» **Task item**: Scan the data below. Pull out each line where "computer" occurs.

[[ Material provided, beginning ]]

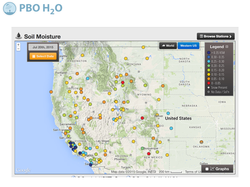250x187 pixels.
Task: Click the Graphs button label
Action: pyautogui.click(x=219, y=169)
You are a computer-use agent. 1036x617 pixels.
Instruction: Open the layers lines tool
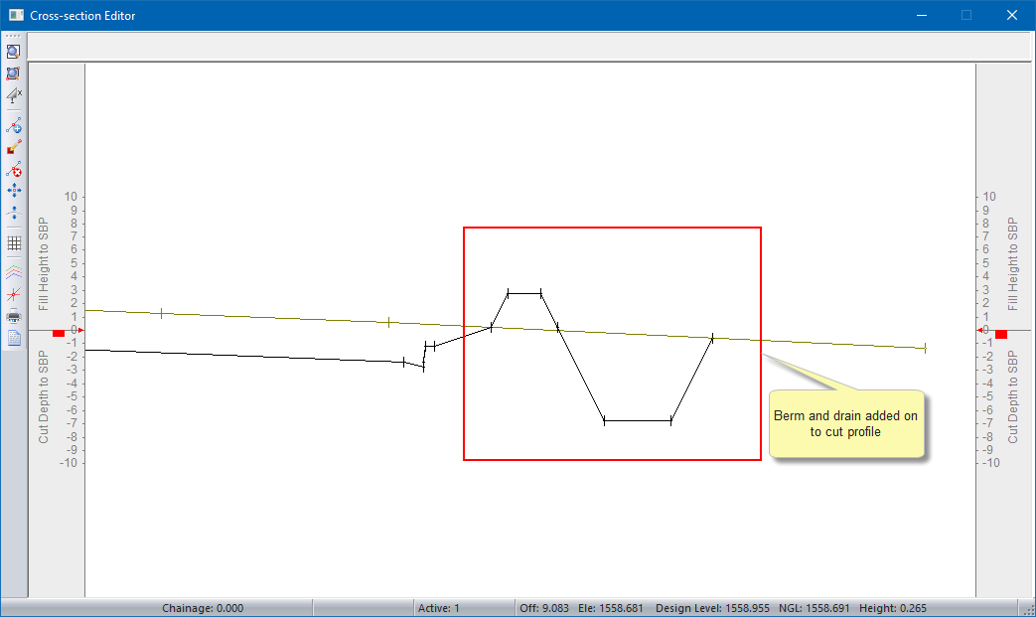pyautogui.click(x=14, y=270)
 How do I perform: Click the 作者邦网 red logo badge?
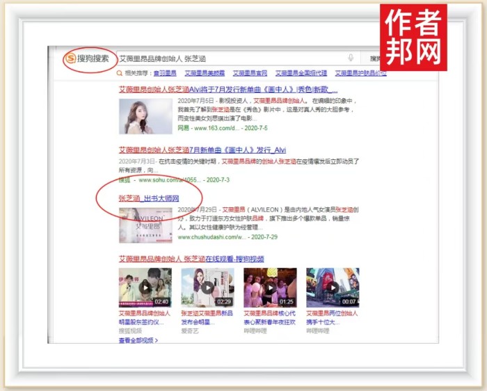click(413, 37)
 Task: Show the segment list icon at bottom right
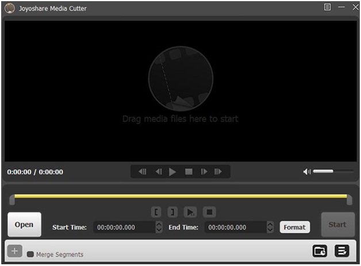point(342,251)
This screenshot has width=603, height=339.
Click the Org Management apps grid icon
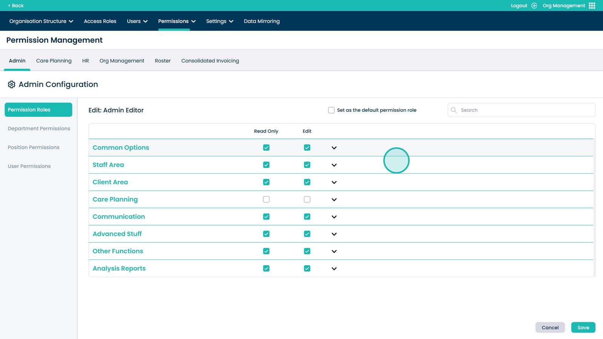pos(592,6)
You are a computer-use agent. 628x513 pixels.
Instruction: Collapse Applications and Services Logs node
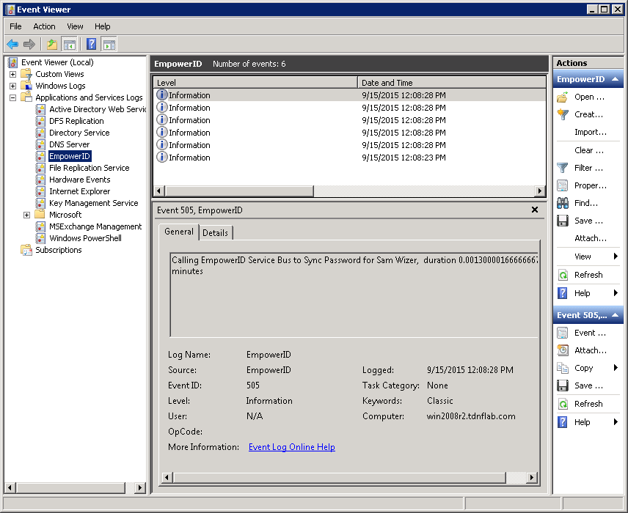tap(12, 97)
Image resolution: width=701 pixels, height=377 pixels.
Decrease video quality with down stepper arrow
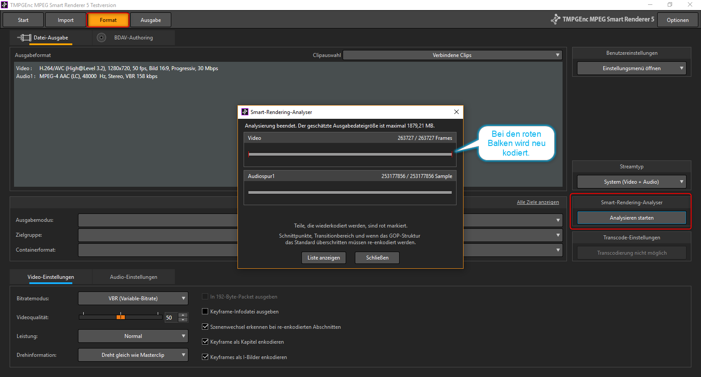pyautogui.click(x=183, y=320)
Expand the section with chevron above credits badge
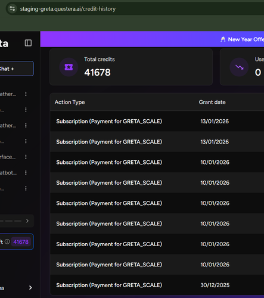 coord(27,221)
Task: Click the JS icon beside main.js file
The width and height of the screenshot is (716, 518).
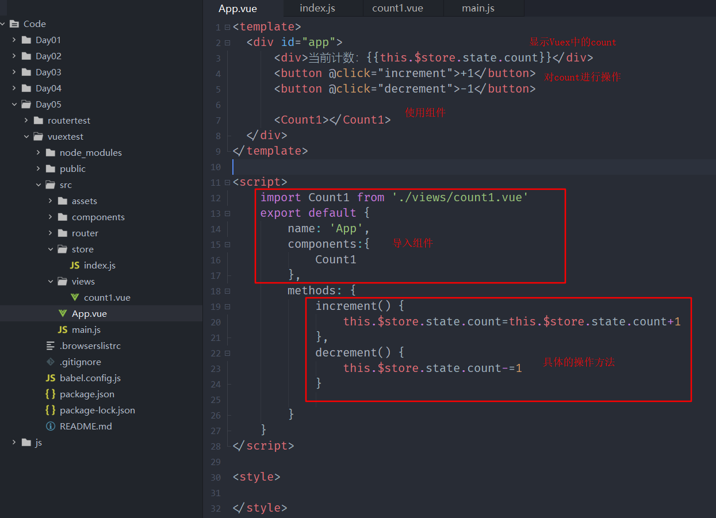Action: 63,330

[[ Material provided, end ]]
[[ Material provided, beginning ]]

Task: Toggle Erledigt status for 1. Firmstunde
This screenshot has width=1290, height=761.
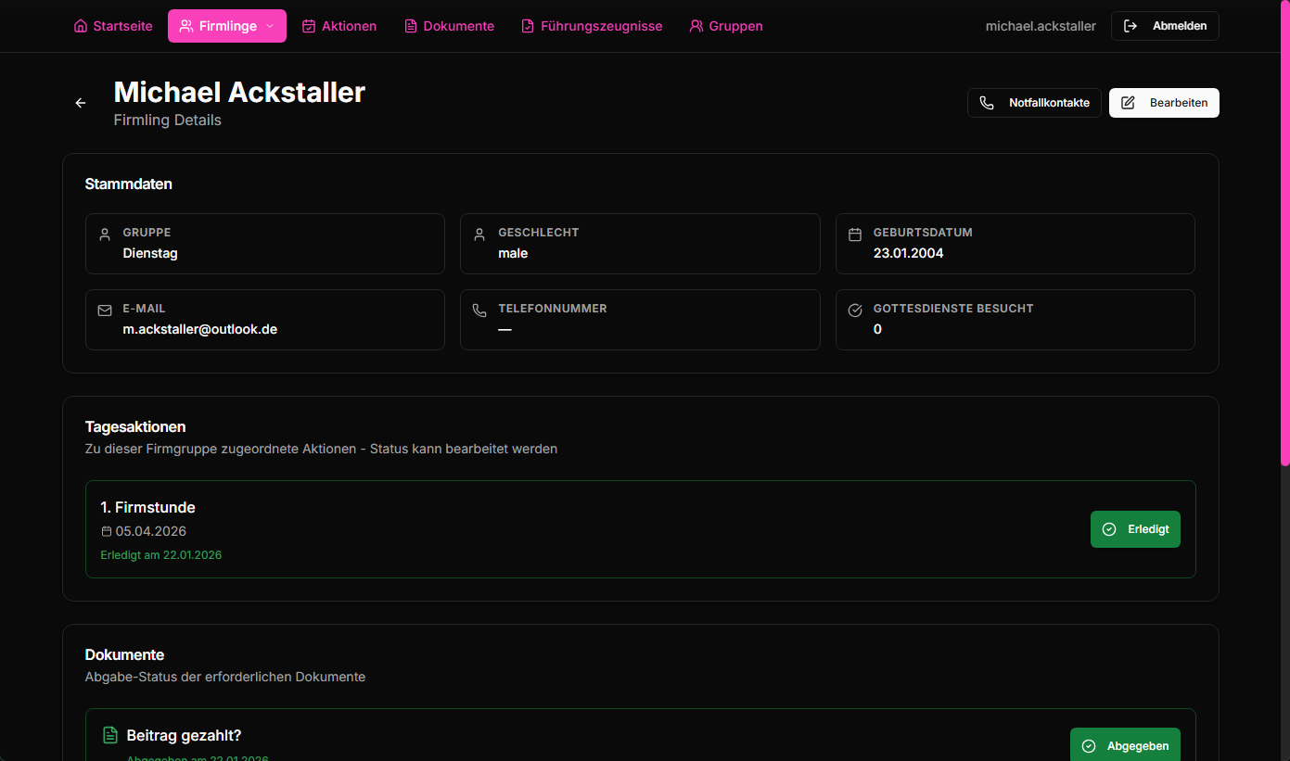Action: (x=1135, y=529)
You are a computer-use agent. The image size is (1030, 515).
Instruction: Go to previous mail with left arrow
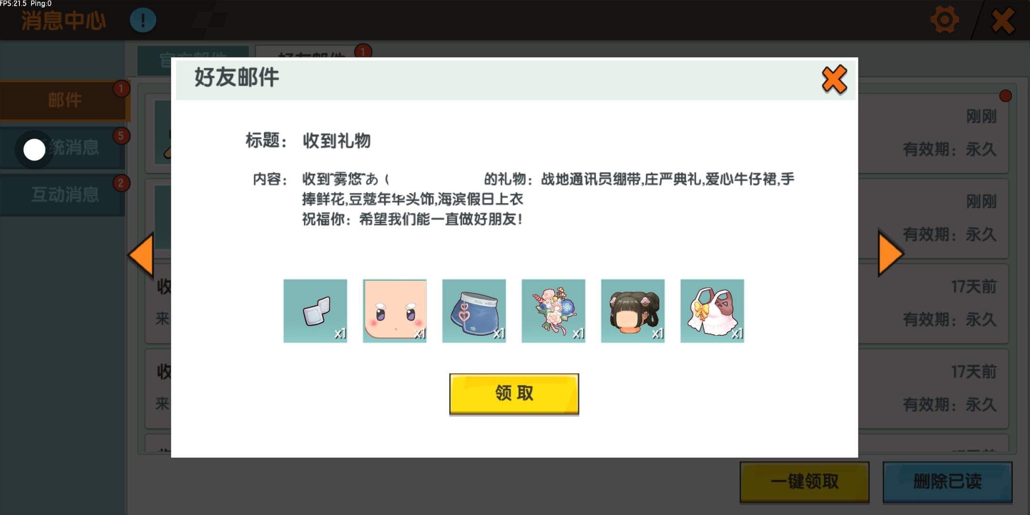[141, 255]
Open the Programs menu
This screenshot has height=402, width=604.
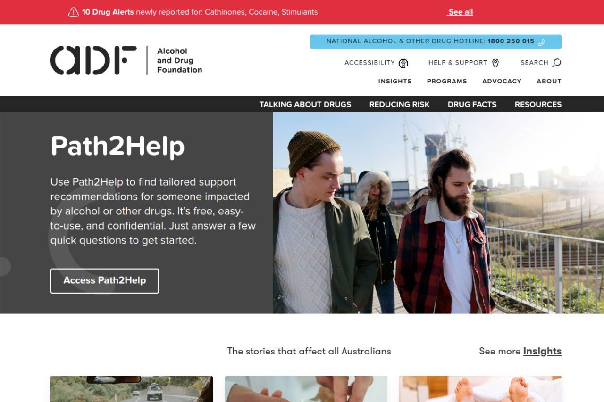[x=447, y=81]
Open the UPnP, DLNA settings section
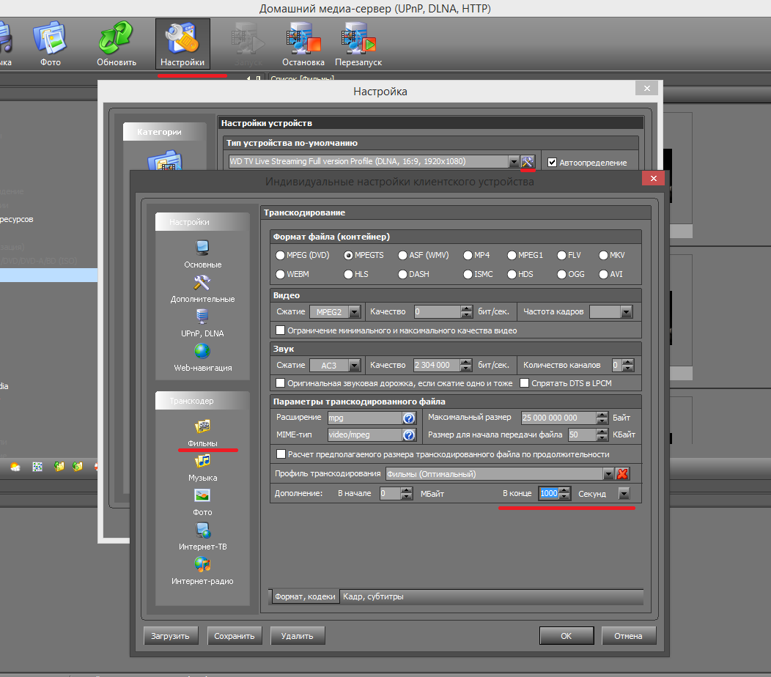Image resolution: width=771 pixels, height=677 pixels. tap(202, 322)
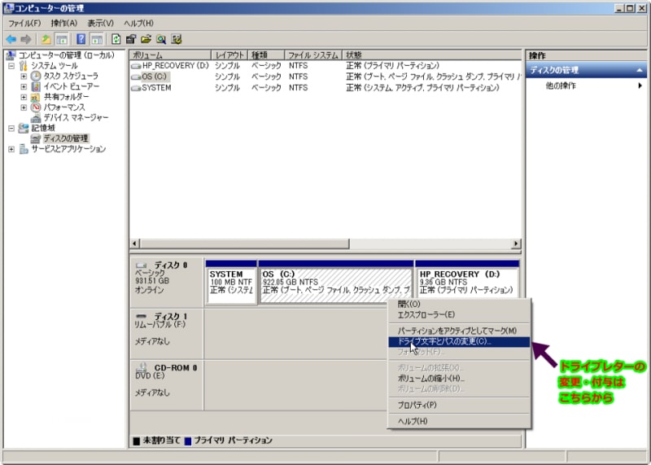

[[ Material provided, end ]]

» **Answer for the task**:
You are a computer-use agent. 1036x617 pixels.
You are a computer-use agent. 628x513 pixels.
You are a computer-use agent. The image size is (1030, 515).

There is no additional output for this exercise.